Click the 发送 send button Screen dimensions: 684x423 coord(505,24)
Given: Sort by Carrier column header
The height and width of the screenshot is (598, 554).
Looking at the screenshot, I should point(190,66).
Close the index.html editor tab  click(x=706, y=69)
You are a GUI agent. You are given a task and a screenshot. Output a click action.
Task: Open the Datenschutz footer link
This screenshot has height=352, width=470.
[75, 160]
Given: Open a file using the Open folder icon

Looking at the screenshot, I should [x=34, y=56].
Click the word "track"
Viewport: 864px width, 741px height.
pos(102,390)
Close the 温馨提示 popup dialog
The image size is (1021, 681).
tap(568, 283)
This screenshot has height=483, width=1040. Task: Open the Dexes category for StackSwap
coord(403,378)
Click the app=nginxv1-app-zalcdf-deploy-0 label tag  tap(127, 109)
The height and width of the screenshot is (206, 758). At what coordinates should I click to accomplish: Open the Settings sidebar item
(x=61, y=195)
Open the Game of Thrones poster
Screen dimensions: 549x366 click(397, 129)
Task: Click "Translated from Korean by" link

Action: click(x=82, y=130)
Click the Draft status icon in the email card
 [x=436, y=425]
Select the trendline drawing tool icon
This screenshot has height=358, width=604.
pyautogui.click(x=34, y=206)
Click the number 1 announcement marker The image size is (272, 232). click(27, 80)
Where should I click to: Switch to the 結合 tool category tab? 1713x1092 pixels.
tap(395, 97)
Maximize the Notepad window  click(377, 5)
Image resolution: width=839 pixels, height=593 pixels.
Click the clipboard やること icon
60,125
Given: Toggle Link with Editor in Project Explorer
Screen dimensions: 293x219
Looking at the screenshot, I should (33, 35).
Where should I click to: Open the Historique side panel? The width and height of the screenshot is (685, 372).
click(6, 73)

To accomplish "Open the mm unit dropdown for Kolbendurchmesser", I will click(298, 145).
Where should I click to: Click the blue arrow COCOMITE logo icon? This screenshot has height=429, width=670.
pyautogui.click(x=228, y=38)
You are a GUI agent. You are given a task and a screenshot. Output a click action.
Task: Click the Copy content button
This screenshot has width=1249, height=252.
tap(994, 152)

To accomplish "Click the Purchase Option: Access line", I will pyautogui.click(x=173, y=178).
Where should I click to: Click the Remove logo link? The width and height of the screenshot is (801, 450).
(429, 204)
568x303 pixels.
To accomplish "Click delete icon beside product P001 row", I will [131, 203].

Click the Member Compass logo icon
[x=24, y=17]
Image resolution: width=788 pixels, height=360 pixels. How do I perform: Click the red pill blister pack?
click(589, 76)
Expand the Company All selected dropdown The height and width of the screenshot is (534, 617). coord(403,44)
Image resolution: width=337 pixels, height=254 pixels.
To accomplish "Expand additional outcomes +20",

* **TASK PROMPT**
Take from the listing above each line that contains the string "button".

* **SOLUTION FOR THIS PROBLEM**
Click the 发送 send button Screen dimensions: 684x423 coord(505,24)
Task: Click the Copy content button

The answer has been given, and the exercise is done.